Directions :: Give the lines again word for word, beginning with the one containing "Toggle Port Scan Detected legend series" and ending with the last line of the material below.
(Data Opens)
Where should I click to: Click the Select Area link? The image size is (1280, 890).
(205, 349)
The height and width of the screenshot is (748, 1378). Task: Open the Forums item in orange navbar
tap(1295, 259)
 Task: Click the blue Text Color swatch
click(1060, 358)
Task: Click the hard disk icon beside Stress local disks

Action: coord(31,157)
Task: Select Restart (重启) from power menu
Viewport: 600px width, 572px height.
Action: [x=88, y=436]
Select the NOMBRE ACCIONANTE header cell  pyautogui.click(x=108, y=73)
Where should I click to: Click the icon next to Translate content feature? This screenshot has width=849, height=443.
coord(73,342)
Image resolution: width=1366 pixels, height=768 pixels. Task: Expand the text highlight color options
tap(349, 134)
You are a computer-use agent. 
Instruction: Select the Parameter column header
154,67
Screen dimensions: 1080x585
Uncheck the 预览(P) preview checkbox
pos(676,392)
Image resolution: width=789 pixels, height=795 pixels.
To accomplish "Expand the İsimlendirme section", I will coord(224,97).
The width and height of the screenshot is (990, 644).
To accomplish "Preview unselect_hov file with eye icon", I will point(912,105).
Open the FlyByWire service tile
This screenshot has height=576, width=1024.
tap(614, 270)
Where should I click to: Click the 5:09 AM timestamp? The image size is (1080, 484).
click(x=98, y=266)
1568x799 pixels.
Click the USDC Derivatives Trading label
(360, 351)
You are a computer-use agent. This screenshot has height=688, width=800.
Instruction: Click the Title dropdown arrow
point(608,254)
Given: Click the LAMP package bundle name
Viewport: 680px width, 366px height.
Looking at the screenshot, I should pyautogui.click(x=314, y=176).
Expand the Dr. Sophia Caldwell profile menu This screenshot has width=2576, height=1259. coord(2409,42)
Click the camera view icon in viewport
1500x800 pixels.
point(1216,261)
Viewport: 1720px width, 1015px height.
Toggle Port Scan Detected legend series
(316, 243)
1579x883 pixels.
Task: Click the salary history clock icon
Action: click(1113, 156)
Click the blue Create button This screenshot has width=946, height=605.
(Data Closes)
Result of the exercise ::
Toggle Port Scan Detected legend series
(316, 243)
1579x883 pixels.
Task: Click the salary history clock icon
Action: click(1113, 156)
Click the blue Create button This screenshot has width=946, height=605.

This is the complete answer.